(Given entries begins)

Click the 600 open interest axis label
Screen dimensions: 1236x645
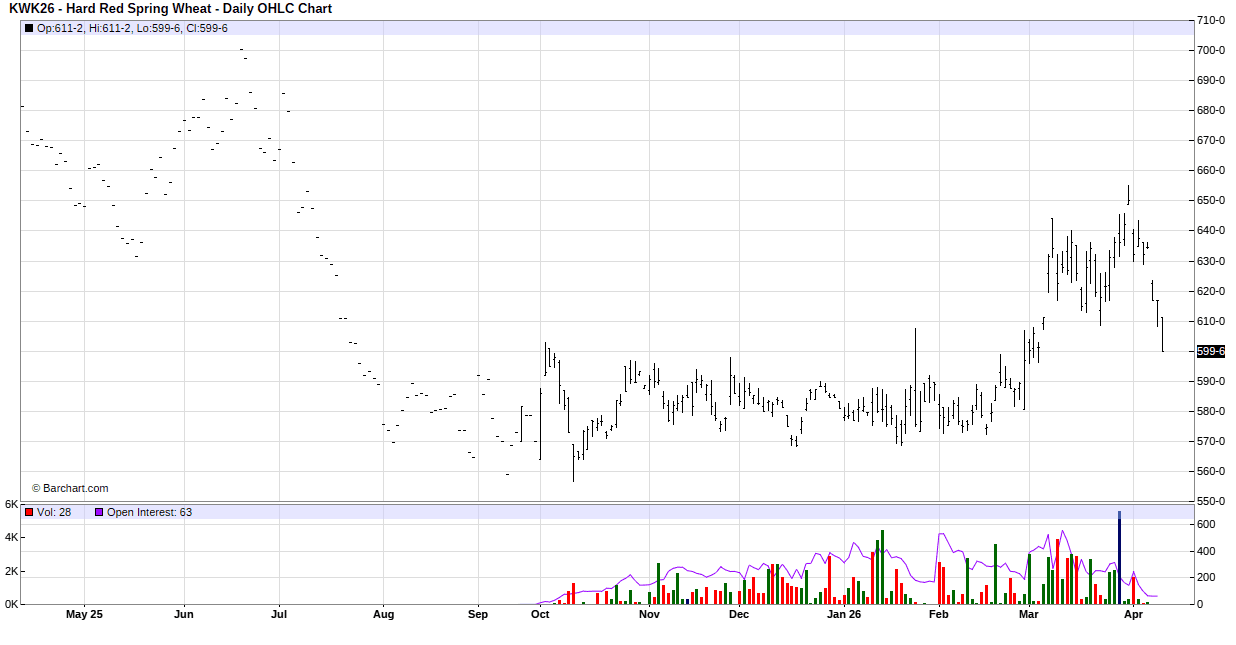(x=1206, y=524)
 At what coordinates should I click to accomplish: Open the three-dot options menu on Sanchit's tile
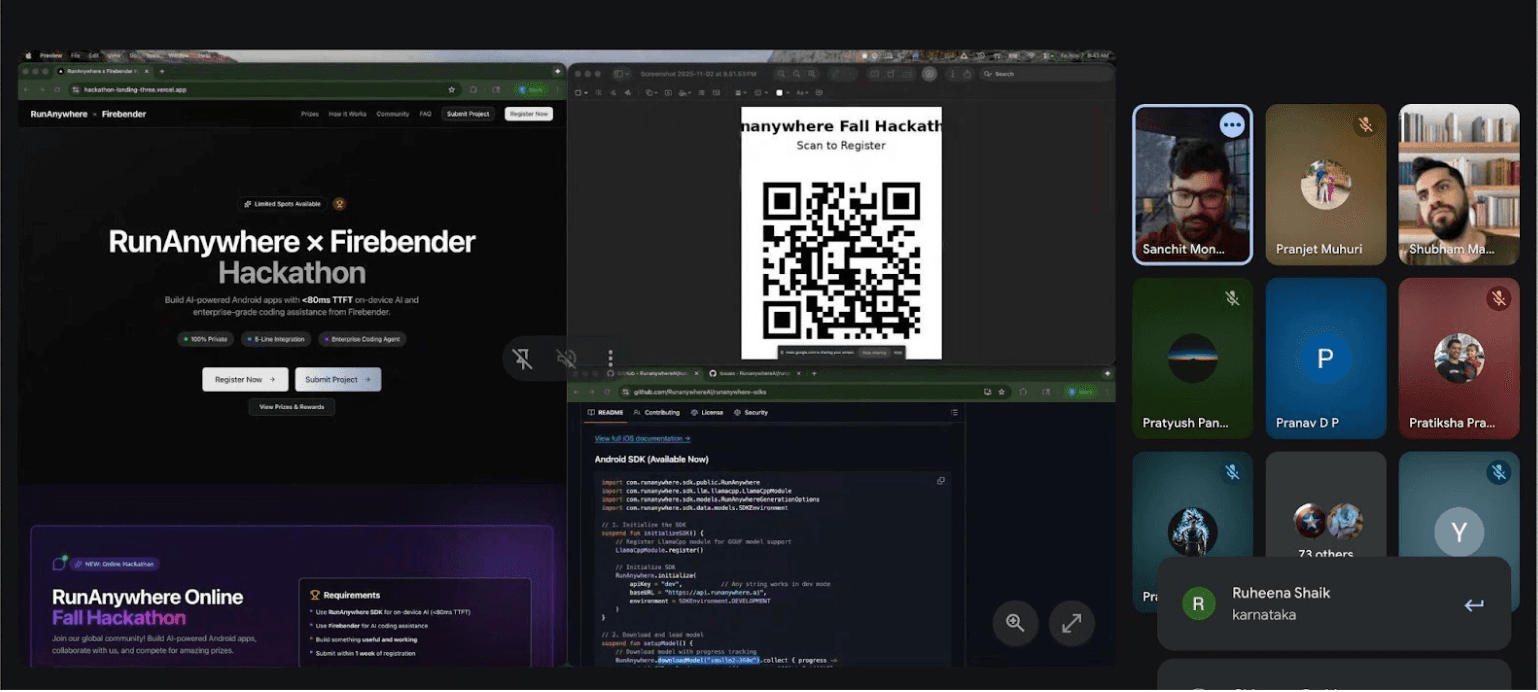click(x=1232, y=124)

(Given entries ends)
(Given entries begins)

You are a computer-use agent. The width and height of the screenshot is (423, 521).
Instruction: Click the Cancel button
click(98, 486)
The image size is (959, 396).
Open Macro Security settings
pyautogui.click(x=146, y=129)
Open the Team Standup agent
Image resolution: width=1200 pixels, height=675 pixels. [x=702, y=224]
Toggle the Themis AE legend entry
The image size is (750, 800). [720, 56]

(Given entries ends)
(Given entries begins)

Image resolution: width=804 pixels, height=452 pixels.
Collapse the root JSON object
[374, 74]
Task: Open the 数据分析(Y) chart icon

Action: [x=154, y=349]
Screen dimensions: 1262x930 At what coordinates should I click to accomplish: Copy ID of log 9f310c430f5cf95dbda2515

(Given entries ends)

Please give an exact copy of the lines above, beginning with the line containing "Image resolution: width=804" and running through the line containing "Screen dimensions: 1262x930", and of no other lines.

Image resolution: width=804 pixels, height=452 pixels.
Collapse the root JSON object
[374, 74]
Task: Open the 数据分析(Y) chart icon

Action: [x=154, y=349]
Screen dimensions: 1262x930 At what coordinates should I click to accomplish: Copy ID of log 9f310c430f5cf95dbda2515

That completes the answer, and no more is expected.